Calculate the optimal number of bits.

This applies the formula m = ceil((n * log(p)) / log(1 / pow(2, log(2))))

Note that this is the optimal number of bits, but for the case where the number of hash has also been chosen optimally. You’ll notice the formula does not depend on fp_rate (p).

See guess_bit_len_for_fp_rate if you want to also take fp_rate in account.

Examples:

use ofilter::Params;

assert_eq!(62353, Params::optimal_bit_len(10_000, 0.05));

pub fn optimal_nb_hash(bit_len: usize, nb_items: usize) -> usize

Calculate the optimal number of hash.

This applies the formula k = round((m / n) * log(2))

Note that this is the optimal number of hash, but it does not account for false positive rate, which you may want to impose. You’ll notice the formula does not depend on fp_rate (p).

See guess_bit_len_for_fp_rate if you want to also take fp_rate in account.

Examples:

use ofilter::Params;

assert_eq!(13, Params::optimal_nb_hash(10_000, 500));

pub fn guess_bit_len_for_fp_rate( nb_hash: usize, nb_items: usize, fp_rate: f64, ) -> usize

Guess the number of bits for a given false positive rate.

There is a formula m = ceil((n * log(p)) / log(1 / pow(2, log(2)))) to get this result but it gives it for the optimal case. Sometimes you can prefer to, typically, lower the number of bits in the bits buffer to get something smaller in memory, and just give up a bit on the optimal fp_rate (p).

This function does a bisect search to find the correct value.

Examples:

use ofilter::Params;

assert_eq!(480833, Params::guess_bit_len_for_fp_rate(3, 100_000, 0.1));

pub fn guess_nb_hash_for_fp_rate( bit_len: usize, nb_items: usize, fp_rate: f64, ) -> usize

Guess the number of hash for a given false positive rate.

There is a formula k = round((m / n) * log(2)) to get this result but it gives it for the optimal case. Sometimes you can prefer to, typically, lower the number of hash functions to get something faster, and just give up a bit on the optimal fp_rate (p).

This function starts with the optimal nb_hash as a seed, and then tries to lower the it as long as the false positive rate gets closer to the target fp_rate.

Examples:

use ofilter::Params;

assert_eq!(6, Params::guess_nb_hash_for_fp_rate(100_000, 10_000, 0.0005));

pub fn adjust(self) -> Self

Adjust params so that they are consistent.

The 4 parameters in a Bloom filter are closely linked.
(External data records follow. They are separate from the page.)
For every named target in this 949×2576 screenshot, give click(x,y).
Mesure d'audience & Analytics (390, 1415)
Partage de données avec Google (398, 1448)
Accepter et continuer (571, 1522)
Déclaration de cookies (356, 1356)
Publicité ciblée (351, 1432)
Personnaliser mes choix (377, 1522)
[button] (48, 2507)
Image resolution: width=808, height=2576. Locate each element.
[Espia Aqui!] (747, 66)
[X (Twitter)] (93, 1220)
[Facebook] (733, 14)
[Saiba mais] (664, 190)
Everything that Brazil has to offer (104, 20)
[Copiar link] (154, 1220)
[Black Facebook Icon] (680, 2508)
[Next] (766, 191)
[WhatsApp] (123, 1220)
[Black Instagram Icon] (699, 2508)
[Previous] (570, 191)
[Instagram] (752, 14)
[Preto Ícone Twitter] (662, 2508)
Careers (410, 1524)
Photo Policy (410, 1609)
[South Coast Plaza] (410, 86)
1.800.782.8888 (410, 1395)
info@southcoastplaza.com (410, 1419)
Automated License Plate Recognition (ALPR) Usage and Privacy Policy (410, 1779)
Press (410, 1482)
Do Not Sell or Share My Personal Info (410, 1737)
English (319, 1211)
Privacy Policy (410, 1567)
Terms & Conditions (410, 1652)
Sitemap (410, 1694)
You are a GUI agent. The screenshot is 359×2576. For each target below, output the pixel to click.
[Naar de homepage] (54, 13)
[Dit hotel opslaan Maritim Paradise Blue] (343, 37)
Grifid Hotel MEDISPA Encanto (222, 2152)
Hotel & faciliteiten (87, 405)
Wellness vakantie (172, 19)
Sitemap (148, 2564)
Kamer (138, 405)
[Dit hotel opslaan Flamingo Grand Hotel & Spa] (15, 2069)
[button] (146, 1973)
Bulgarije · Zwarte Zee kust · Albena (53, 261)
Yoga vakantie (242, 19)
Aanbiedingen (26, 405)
More precisely, with:

• n (nb_items) -> number of items in the filter
• p (fp_rate) -> probability of false positives, fraction between 0 and 1
• m (bit_len) -> number of bits in the filter
• k (nb_hash) -> number of hash functions

We have:

• n = ceil(m / (-k / log(1 - exp(log(p) / k))))
• p = pow(1 - exp(-k / (m / n)), k)
• m = ceil((n * log(p)) / log(1 / pow(2, log(2))))
• k = round((m / n) * log(2))

This function works as follows:

• if any parameter is non-zero, tries to respect it
• if any parameter is zero, and can be inferred from others, calculate it
• for all other parameters, use defaults

Once everything has a value, it will ultimately re-calculate the fp_rate so that it matches the other 3, which are integers, so may not be changed linearily.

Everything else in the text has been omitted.